No sé si la gente volverá a los pueblos de nuevo, pero la superpoblación de las ciudades las hacen inhabitables. Esta semana pasé mis vacaciones en una casa de campo perdida en la Sierra de Grazalema, en Cádiz. Tenía WiFi, lavadora, electricidad y estaba en medio del monte. No necesitabas nada más, un coche para ir al supermercado y a realizar los mandaos. Y la tranquilidad que se respiraba, el aire puro, la paz… Es algo que se ha convertido en un auténtico lujo. Las grandes ciudades en general traen pobreza, contaminación, tanto ambiental como acústica y soledad en medio de la multitud, nadie conoce a nadie, te deshumaniza completamente. Yo lo tengo claro, cuando ahorre el suficiente dinero, huiré de todos los males que trae una ciudad, la humanidad se ha vuelto cada vez más estúpida y sinceramente mi mejor contribución será quitarme de enmedio.
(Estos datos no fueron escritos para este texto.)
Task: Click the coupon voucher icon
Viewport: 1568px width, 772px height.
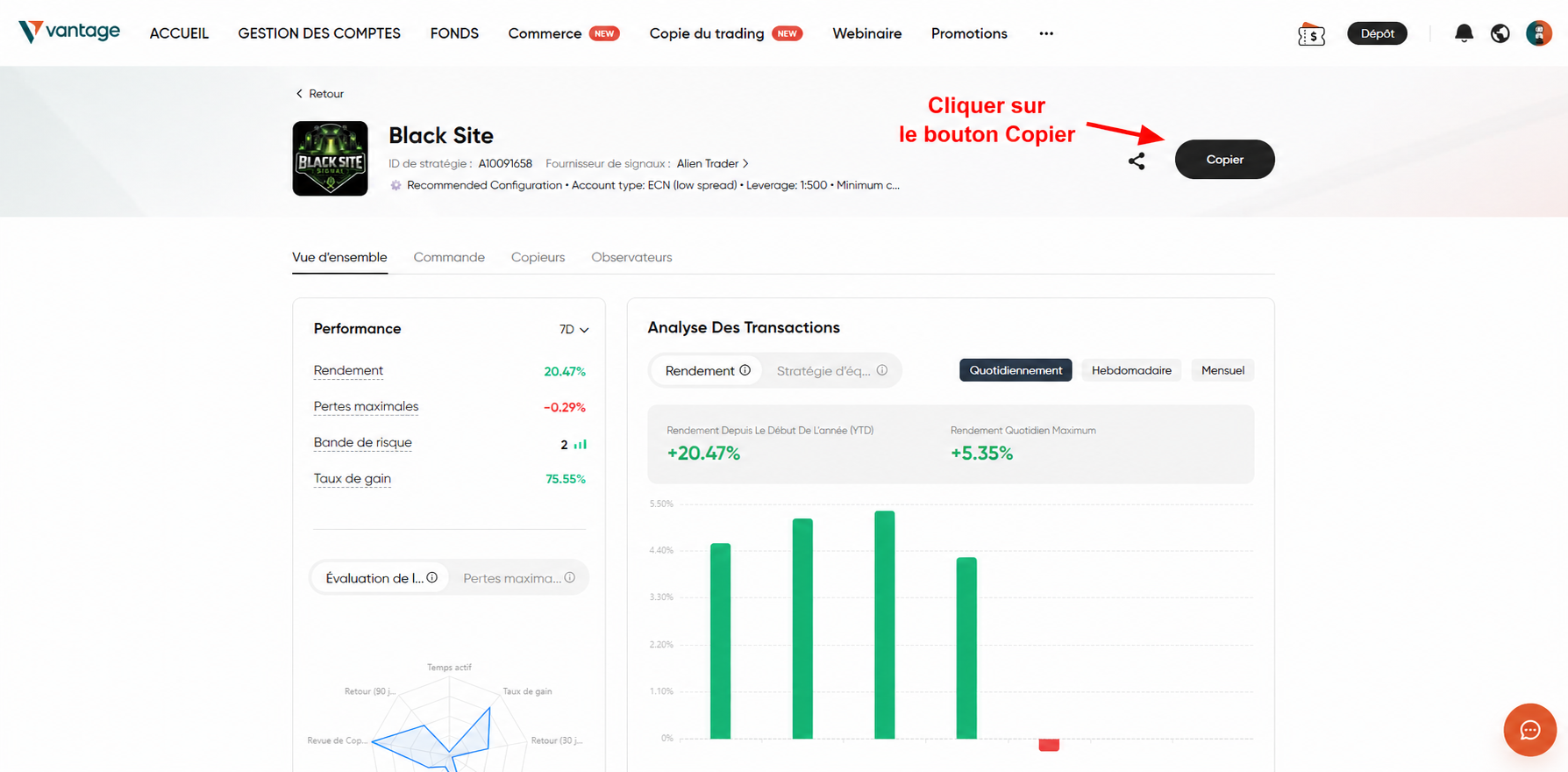Action: (1311, 34)
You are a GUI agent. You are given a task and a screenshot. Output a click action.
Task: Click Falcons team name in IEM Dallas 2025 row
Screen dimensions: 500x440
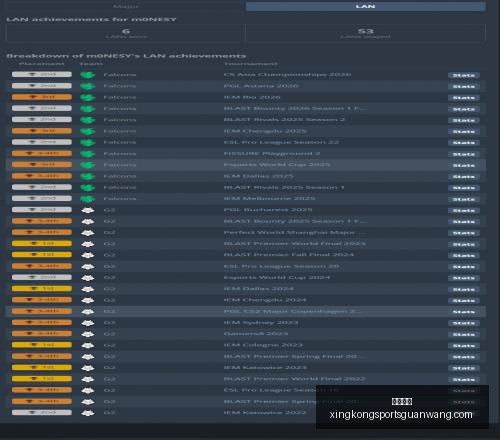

Por desgracia, vd. acaba de dar en el clavo. «Cuado ahorre el suficiente dinero»…
Retiro para los que se lo pueden permitir y desean huir de las desventajas de la ciudad. Pero cárcel para los jóvenes que buscan lo que vd. ya desecha.
Se lo dice uno que está ahorrando para…
Al final, todos volveremos a subsistir «de la tierra y de la naturaleza».
Al tiempo, aunque por supuesto, es una apreciación personal.
Y no me importaría en absoluto. Es más, me encantaría.
Fernando.
Hay otra realidad: la de quienes tuvimos que salir del pueblo siendo niños para buscar un futuro y, al volver, nos hicieron sentir un poco forasteros. Herida que sigue abierta.
Amo profundamente mi pueblo y, sin embargo, sigo sintiéndome » forastera» en él.
Prou que sí Ángel Luis! No bi ha millor cosa que esfender a nuestra luenga. Entalto os lugars d’Aragón; Lugars vivos, lugars combatius!
Muy bueno, no entra de lleno en el tema, pero no dice tonterías.
Vivir en los pueblos no es fácil, aunque tengamos internet, no todos ni al nivel de las ciudades, como se muere gente más rápido que llegan «buenos salvajes» a ésta nueva Arcadia, mientras nos quedamos sin médicos, maestros, tiendas…
Entre políticos timoratos y soñadores que necesitan tenerlo todo atado, solitos nos iremos yendo…
Me ha gustado el artículo. Está claro que ni en él ni en los libros que se citan se analiza toda la complejidad del mundo rural, pero al menos contribuye a abrir el melón de este tema, que buena falta hacía. Y en esta tarea, cuanta más voz tenga la gente que vive allí, mejor, porque en demasiadas ocasiones el relato del rural se ha construido a patadas urbanitas sobre infiernos, arcadias o Cicelys, que poco o nada tienen que ver con la realidad.
Esta nota me dio tristeza y angustia por sitios que no he conocido y seguramente no conoceré jamás.